In the ordinary, "on a branch" case, the place the new commit's ID goes is the branch name.
In the "detached HEAD" case, though, there is no branch name, so the new commit's ID goes directly into HEAD
.
We can draw this the same way we draw any set of commits on branches:
...--o--o--o--o--o <-- master
\
o <-- HEAD
This is what you get if you commit when in "detached HEAD" mode: your new commit is on a new branch. It just has no name. If you made multiple commits, they string together as usual:
...--o--o--o--o--o <-- master
\
o--o--o <-- HEAD
If you are in this situation, all you have to do is give your branch a name. Simply run git checkout -b newbranch
to create a new branch named newbranch
(put in any name you like), and now all the commits you've made are on the new branch.
Once you're on a normal, named branch, you can use all the usual means to bring these commits into the main line, such as using git rebase
or git merge
.
If you haven't made commits
If you have not made any new commits, you may be in extra-good luck. You may be able to just git checkout master
. Note: do not use --force
.
The same rule applies as before, that there are three things that matter: your current (HEAD
) commit, your current work-tree, and your current index. But now we get into an interesting part of Git: How git checkout
carries changes around. If you try to git checkout master
, what Git will do is compare the current commit—the detached HEAD
—to the tip commit on master
.
Let's draw that original chain of commits again but mark HEAD
with *
, and the tip commit on master with X
:
...--o--*--o--o--X <-- master
Ask yourself this: if you were Git, and you were trying to move from HEAD
to the tip of master
, and knowing that as Git, you can very easily tell which files are the same, and which are different, in any two commits ... what would be the fastest, easiest, laziest way move from *
to X
?
Remember that the index records what would go into the next commit, so it started out holding what's in *
(because you checked that out earlier). The work-tree also started out holding what's in *
. If none of those have changed, then the fastest-easiest-laziest way to move from *
to X
is: only replace, in the index and work-tree, the files that are different.

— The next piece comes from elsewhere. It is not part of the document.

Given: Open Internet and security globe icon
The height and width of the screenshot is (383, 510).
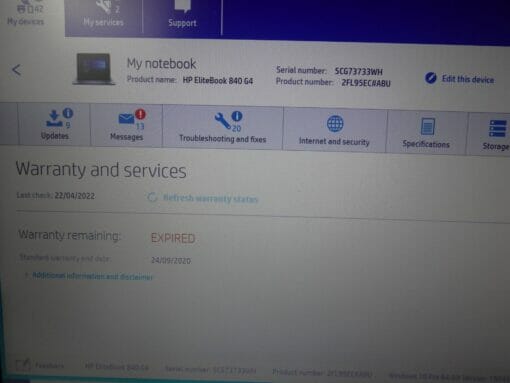Looking at the screenshot, I should coord(335,124).
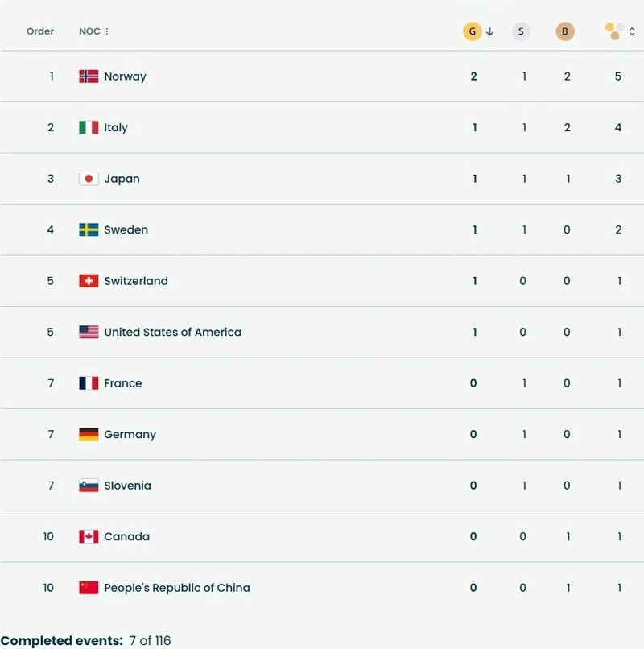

The tricky bit here is that even—or maybe I should say, especially—if you have made changes in the index and/or work-tree, Git still does the same thing. It tries to leave all your modifications in place. It can do this if (and only if) the files you've changed are the same in the current commit *
and the new target X
. It only needs to swap out the "changed-from-*
-to-X
" files (in both index and work-tree), so it leaves everything else alone. (See also Git - checkout another branch when there are uncommitted changes on the current branch.)
In this particular case, running git checkout master
reattaches your HEAD, making your current commit be the tip of master
, and carries all your changes along with you—and now you can git commit
, or keep editing, or whatever.
What if git checkout
complains?
If git checkout master
says that it can't do that—that it would overwrite your files—then you have only one sensible choice, which is to commit them. However, you can use a short-cut commit, via the git stash
command.
What git stash save
does is actually to make some commits, one for the index, and one for the work-tree.1 But they're commits that are on no branch. Having made those commits, the stash
command cleans up the index and work-tree so that they match the HEAD
commit. You can now git checkout
some other commit—such as the tip of master
—and then apply the saved stash:
git stash apply
Internally, applying the saved stash is a bit complicated, because it's more than one commit. For this particular purpose, though, you can ignore all of that: applying simply "smooshes up" the commits and does its best to make the same changes to the new current commit, i.e., the tip of master
.
The apply step uses the internal merge code, just like git rebase
does when rebase is copying commits. This means you may end up having to resolve merge conflicts. If you want to put this off, you can abort the attempt to use the stash, and because the apply has not dropped the stash, it's still in there, and you can apply it later, or turn it into its own branch.
If the apply goes well, though—usually it does—it's now safe to git stash drop
the stash. If you run git stash pop
, that combines the apply step and the drop step. I recommend keeping them separate in case you change your mind—once dropped, the applied stash is very difficult to recover.2 Not everyone is as cautious as I am, of course, and git stash pop
is pretty safe: it specifically doesn't drop the stash if it does not apply properly, for instance.
1Normally, it's just these two commits, but with -u
or -a
, it makes three commits. These commits have the form of a merge, so that it takes only one Git reference to record them, but they are not a normal merge in any sense.
2Since they are commits, they are recoverable for a little while—but since stash commits are on no branch, none of the usual means works at all, and the usual 30-day guarantee does not function at all.